L’insécurité en milieu rural dans cette région est en fait plus complexe et ne peut pas se résumer aux agressions physiques et aux vols, même si ces faits sont les plus graves et doivent être combattus en priorité. Pour un agriculteur et sa famille ne disposant que de deux à trois hectares de mauvaises terres, l’insécurité est d’ordre alimentaire et foncier. Sans moyens, il ne peut pas cultiver plus de terre même s’il dispose d’une grande famille : la terre peut se louer et même de façon officieuse s’acheter, mais cela implique de mobiliser des fonds et un bon réseau de connaissances pour pouvoir négocier avec les autorités coutumières, gestionnaires des terres. Même si cet agriculteur trouvait des fonds, il hésiterait à investir dans l’aménagement et la restauration de la fertilité de ses parcelles en vue d’améliorer sa production, car il ne dispose pas d’un titre foncier. Il est soit simplement usufruitier de la terre que lui ou ses ascendants ont défrichée, soit locataire de parcelles sans bail et donc sans garantie de la cultiver dans la durée. Après l’amélioration des conditions de production (fumure organique, aménagement antiérosif), les gestionnaires des terres sont tentés de récupérer les parcelles mises en location pour les cultiver eux-mêmes ou les faire cultiver par leurs proches.

De plus, cet agriculteur doit faire face, depuis une dizaine d’années, à une plus grande fréquence des risques climatiques, comme nous l’avons mentionné. Les baisses de production peuvent être importantes en cas de sécheresse en fin de cycle des cultures, de retard de semis ou d’inondations. Cette situation aléatoire n’incite pas les agriculteurs à intensifier leurs systèmes de culture en vue d’accroître la production.

Ces diverses formes d’insécurité touchent la majorité des familles rurales du nord du Cameroun. Cette combinaison de formes d’insécurité sera explicitée plus précisément dans le cas des éleveurs Mbororo, dans la partie suivante.

###

*Travail à faire*.
Reprenez l’extrait ci-dessus entre « De plus, cet » et « d’accroître la production. », bornes incluses, en remplaçant « sécheresse » par « canicule ».

###

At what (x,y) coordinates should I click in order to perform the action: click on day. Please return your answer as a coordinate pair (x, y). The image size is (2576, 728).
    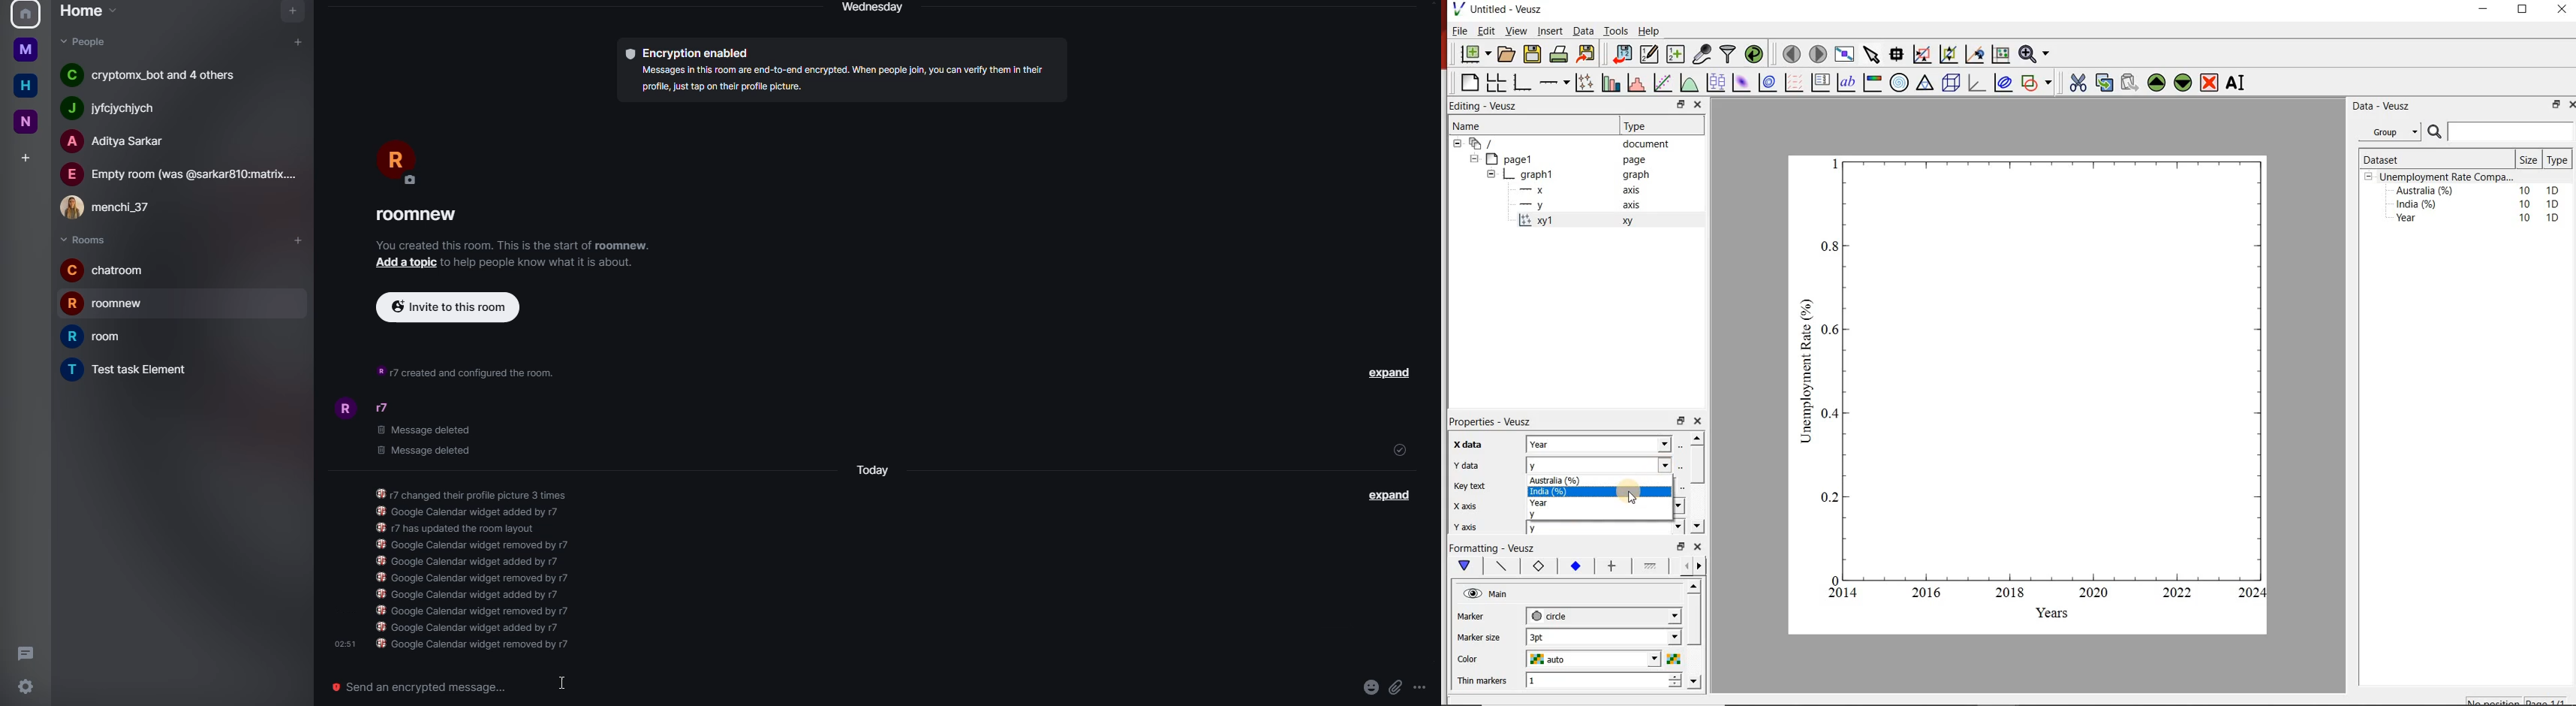
    Looking at the image, I should click on (875, 9).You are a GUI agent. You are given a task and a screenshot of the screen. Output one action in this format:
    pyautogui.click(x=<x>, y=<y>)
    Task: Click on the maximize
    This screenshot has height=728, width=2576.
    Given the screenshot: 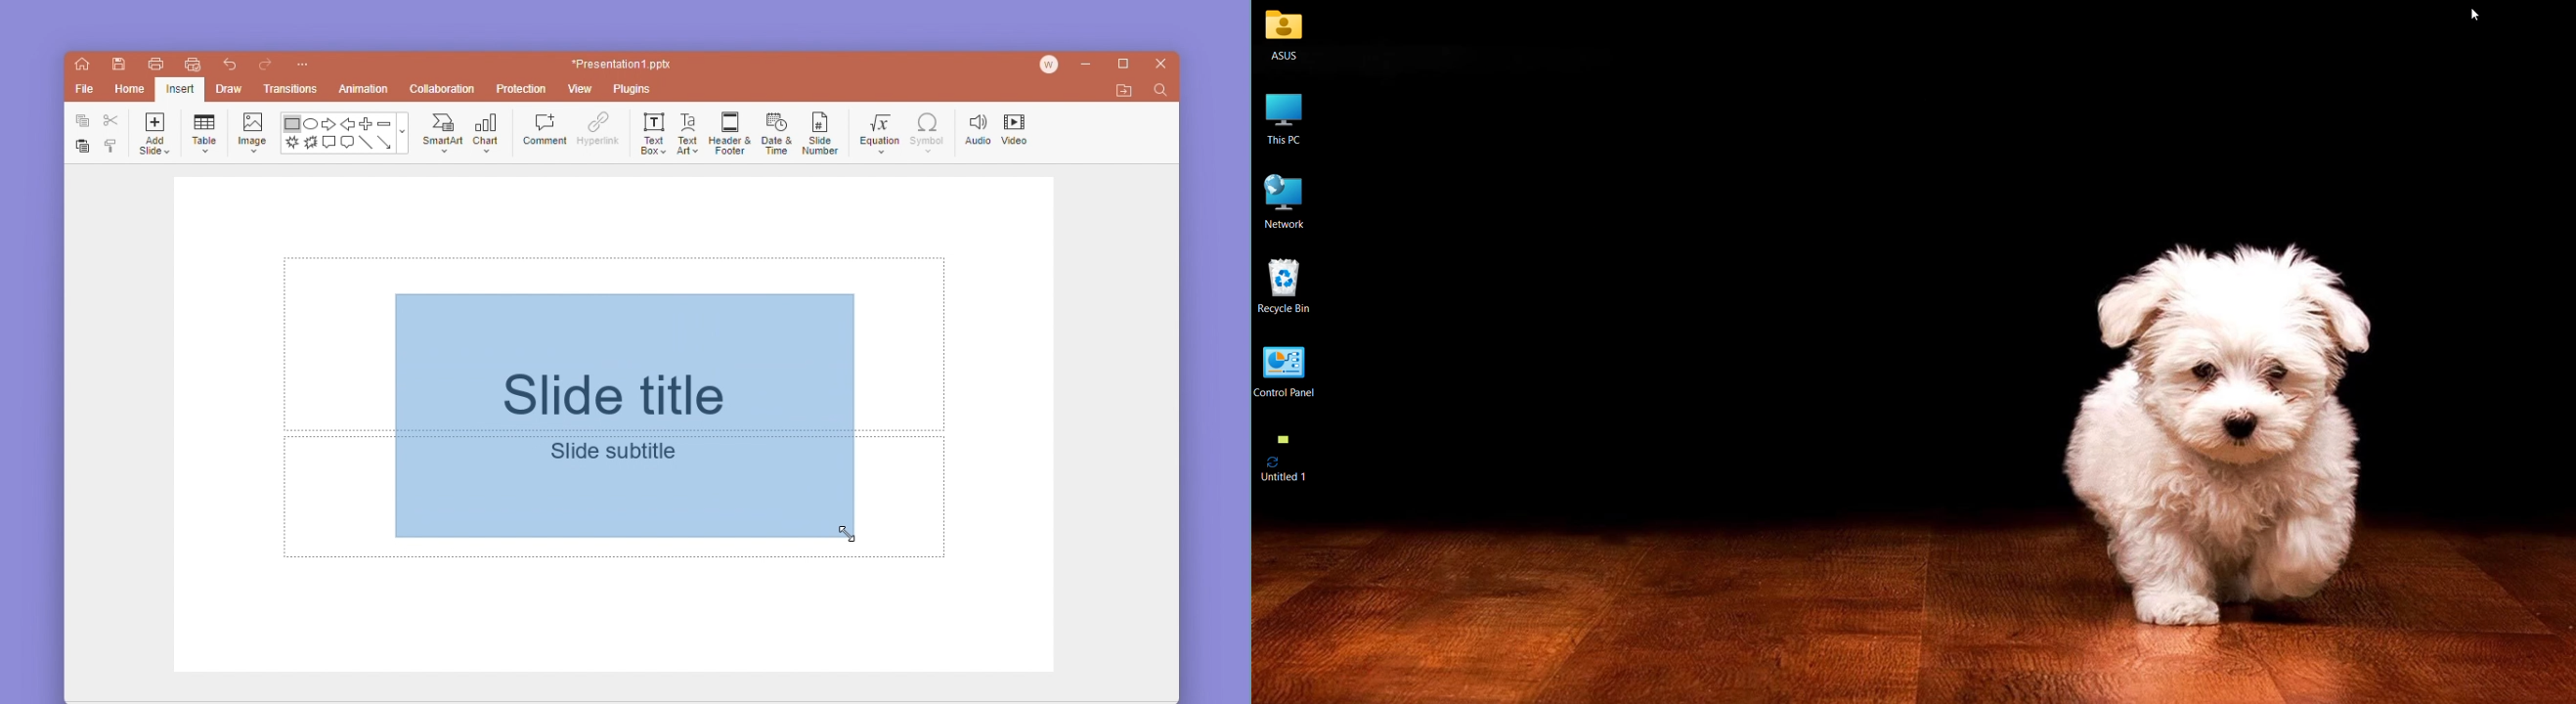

###

*Solution rédigée*.
De plus, cet agriculteur doit faire face, depuis une dizaine d’années, à une plus grande fréquence des risques climatiques, comme nous l’avons mentionné. Les baisses de production peuvent être importantes en cas de canicule en fin de cycle des cultures, de retard de semis ou d’inondations. Cette situation aléatoire n’incite pas les agriculteurs à intensifier leurs systèmes de culture en vue d’accroître la production.